Study of the physiology of cellular liporegulation in rodents sheds some light on the role of Leptin in human metabolism of fat [14]. Leptin is required for normal liporegulation in tissues just as insulin is required for normal glucoregulation. In over-nutrition, leptin allows extra fat to be deposited in body fat without metabolic injury to non-adipose tissues. An increase in cortisol leads to leptin resistance; exacerbated by glucocorticoid administration [20] and ameliorated by adrenalectomy [21]. If leptin is overwhelmed, then deposition of fat may take place in the liver, heart, muscles and pancreas causing lipotoxicity or lipoapoptosis [14]. The liver has a margin of safety by exporting triglycerides in the form of very low density lipoproteins (VLDL); the muscle can metabolize triglycerides as a result of exercise, but the pancreas has neither of these options [14].

A phase IIB study in patients with Type 2 diabetes given an antagonist to the enzyme 11β-HSD-1 responsible for conversion of corticosteroids to cortisol showed increased insulin sensitivity and improvement in: glycemic control, total cholesterol, LDL-cholesterol and triglycerides [22]. Studies are needed to show if 11β-HSD-1 and cortisol lead to EL.

Hypertriglyceridemia may develop due to overeating and/or under-exercising [23, 24]. Obesogens can alter regulation of energy balance to favor weight gain and obesity [25]. Also, an increase in adipose tissue cortisol can lead to lipolysis with increased triglycerides [26].

EL and ESI

Reports have related the development of EL to the administration of epidural steroid injections [2730]. Four patients were refused ESI because the EL was severe and structural defects were minimal. Although the probability of developing EL is over 90% after four ESI, the severity and thus symptomatic impact of EL may not be significant. The incidence of EL was not assessed in this study. The corticosteroid from the ESI provides the substrate for the formation of cortisol.

The response to stress, as formulated by Selye [31], causes the release of corticotrophin by the pituitary; cortisol, epinephrine and other hormones by the adrenal gland. The cortisol, thus produced, augments the cortisol from the adipose tissue, ultimately promoting the metabolic syndrome [14, 15, 20, 3234]. The case-controlled study by Brunner et al. provides evidence that chronic stress may be a cause of metabolic syndrome [35]. Only our patients that developed EL reported stress.

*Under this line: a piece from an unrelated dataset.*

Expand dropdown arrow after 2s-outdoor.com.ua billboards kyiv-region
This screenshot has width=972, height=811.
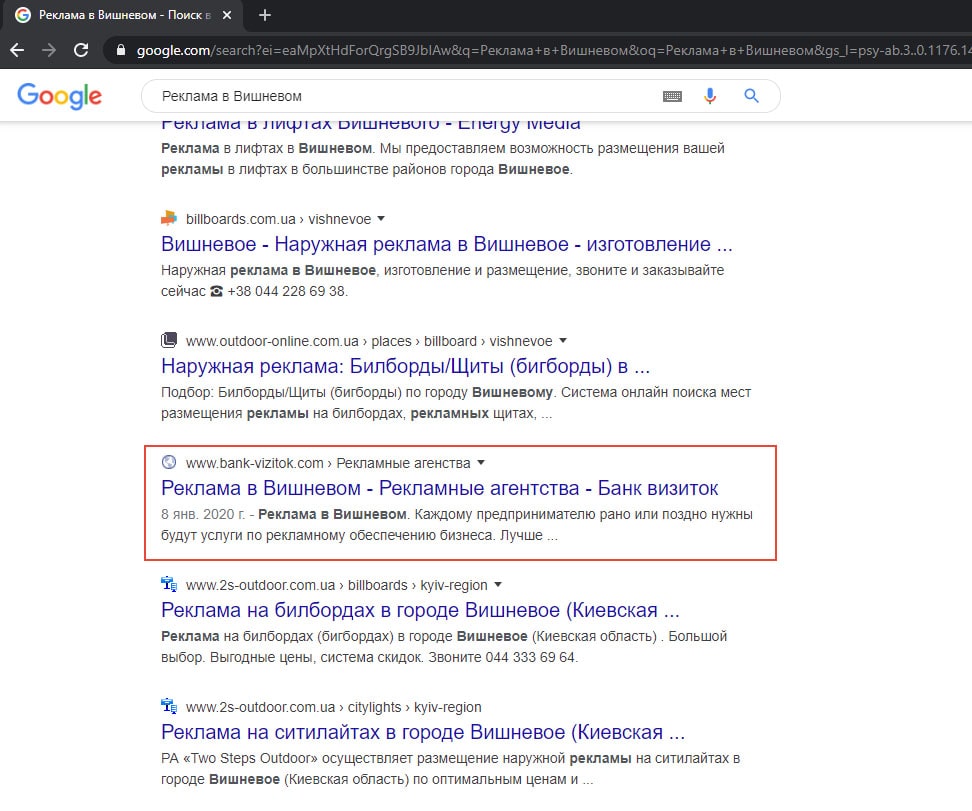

Studies of alcohol abuse on metabolic syndrome are cogent since EL and metabolic syndrome share many components. Some studies have shown a beneficial effect of alcohol on the development of metabolic syndrome. However Baik found an increased risk of metabolic syndrome was associated with “obese, heavy liquor drinking persons” [36]. Alcohol feeding of patients on a metabolic ward increased plasma triglycerides, the obese responding with a 45% increase in the production of VLDL-TG [37]. Thus, the caveat: mild or moderate alcohol consumption may be protective, but only in persons who are not obese. Only patients in the EL group reported alcohol consumption.

Conclusion

The development of EL is multi-factorial, the risk factors being intertwined and additive. Obesity is the principal risk factor associated with lumbar epidural lipomatosis. Lumbar EL may worsen after the first ESI injection. The symptomatic impact of EL is correlated with its severity. EL may be the principal cause of sciatica and secondary cause of neurogenic claudication. The present trend in obesity portends a marked increase in epidural lipomatosis [38]. Weight loss programs have reversed EL and its symptoms, including neurogenic claudication and cauda equina compression [3943]. The density of cases is sufficient to formulate controlled studies.